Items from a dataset
_ _ _ _ _ _ _
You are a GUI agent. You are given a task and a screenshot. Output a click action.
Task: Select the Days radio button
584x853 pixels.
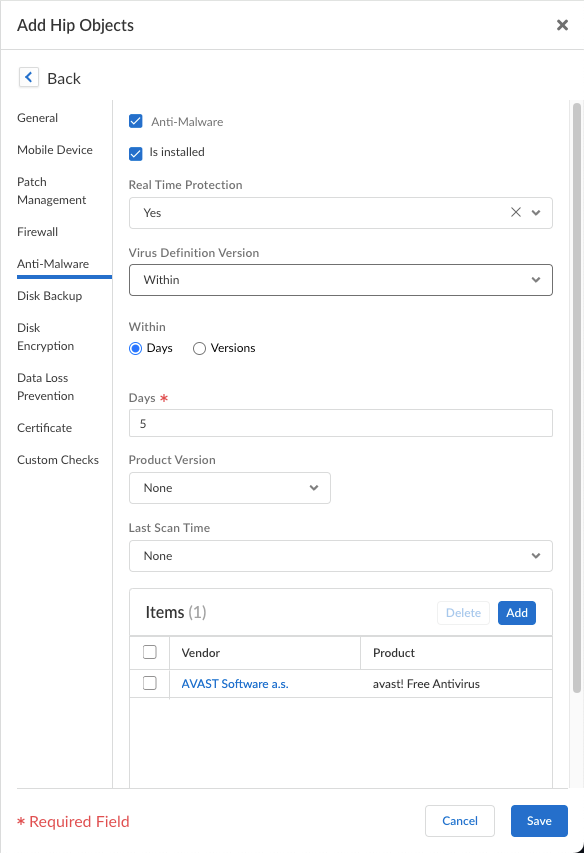click(135, 348)
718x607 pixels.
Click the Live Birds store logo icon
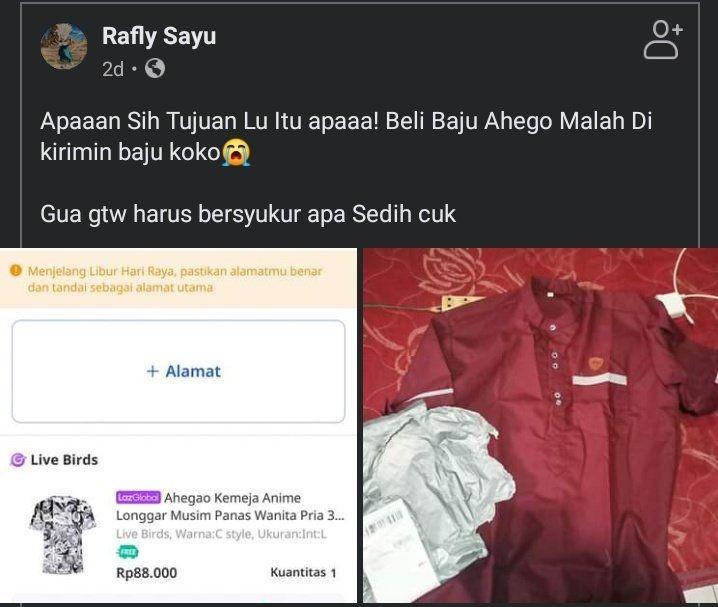point(17,460)
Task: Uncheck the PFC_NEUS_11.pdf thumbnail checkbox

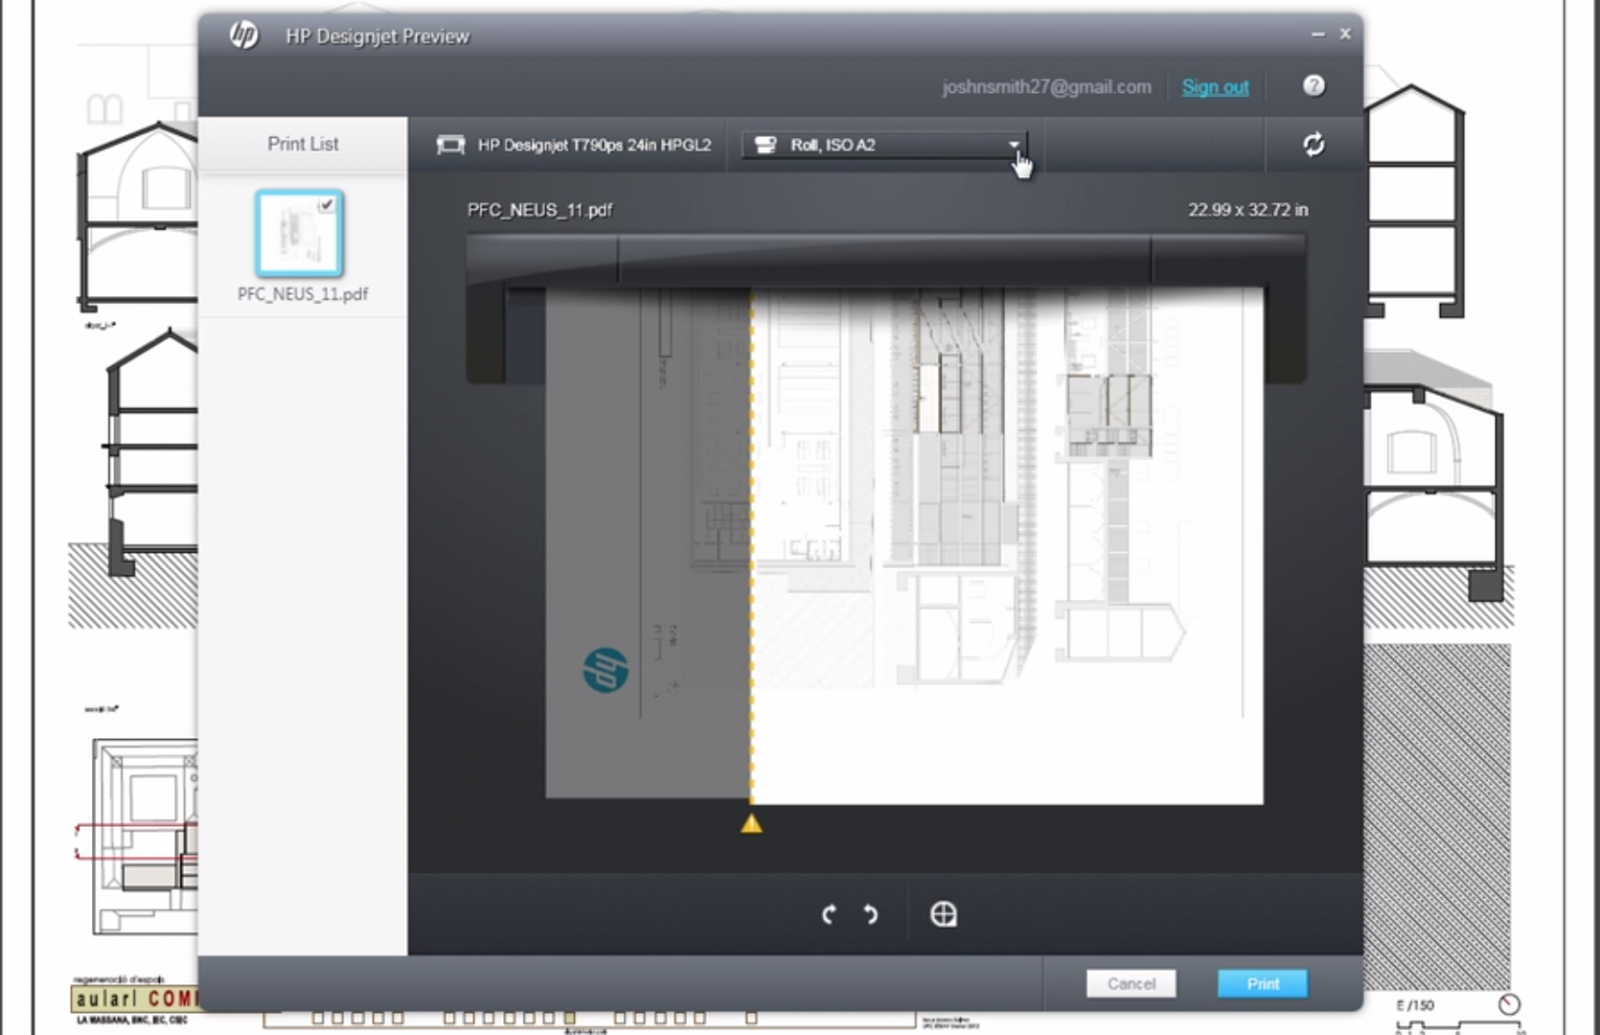Action: [x=326, y=204]
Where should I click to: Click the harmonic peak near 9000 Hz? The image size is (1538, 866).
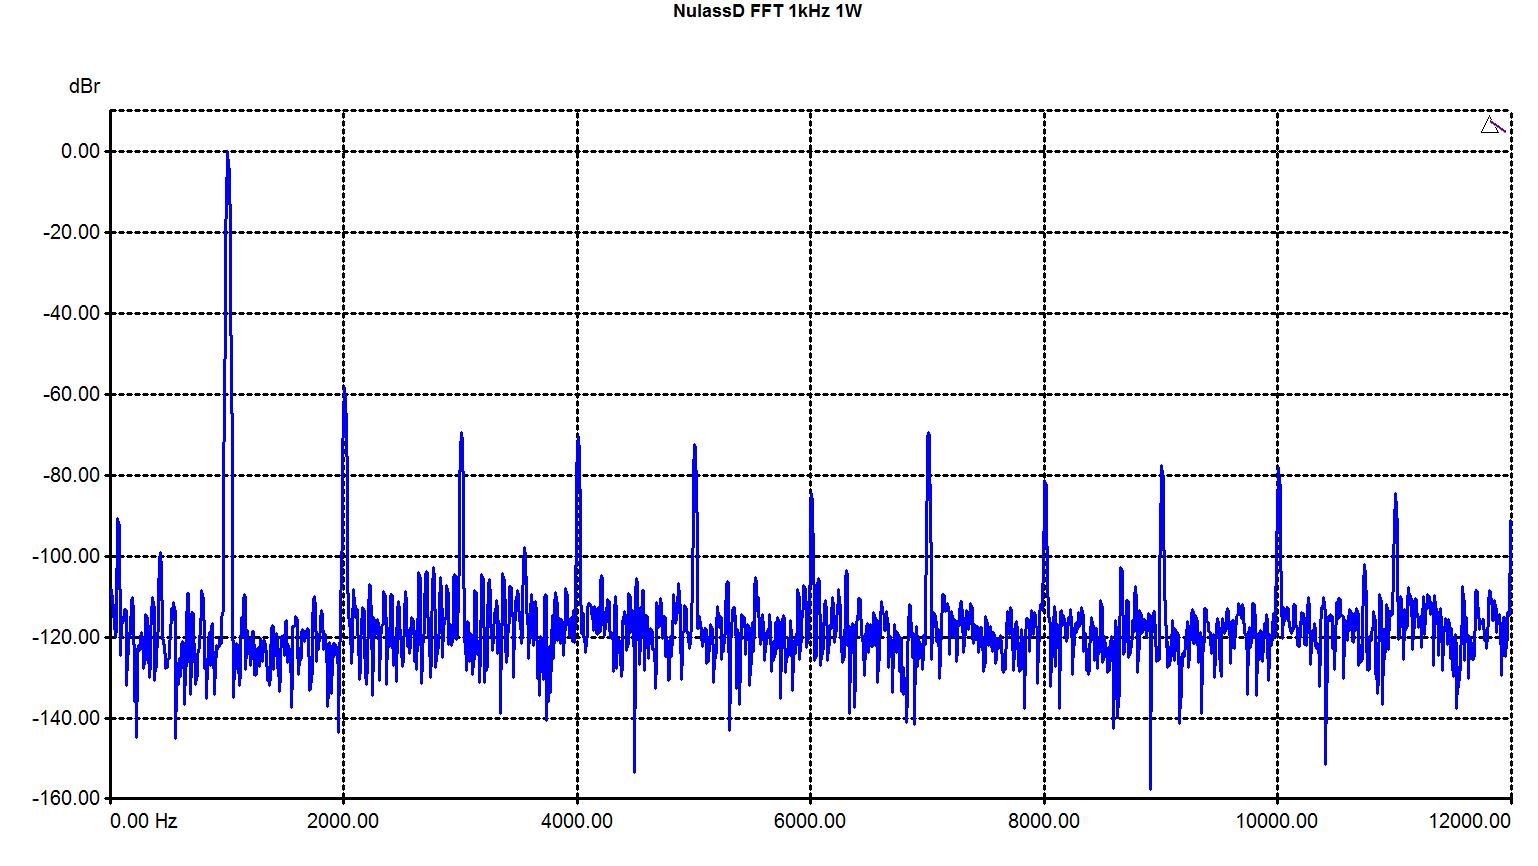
_ _ _ _ _ _ _
(ABOUT THIS TASK): Starting at the line that holds "Task: Select the Days radio button", retype every line through the end of the data, both ends included. Pictures stay out of the copy.

(RESULT FOR THIS EXERCISE):
Task: Select the Days radio button
584x853 pixels.
click(135, 348)
718x607 pixels.
Click the Live Birds store logo icon
point(17,460)
Task: Uncheck the PFC_NEUS_11.pdf thumbnail checkbox

Action: [x=326, y=204]
Where should I click to: Click the harmonic peak near 9000 Hz? The image size is (1538, 866).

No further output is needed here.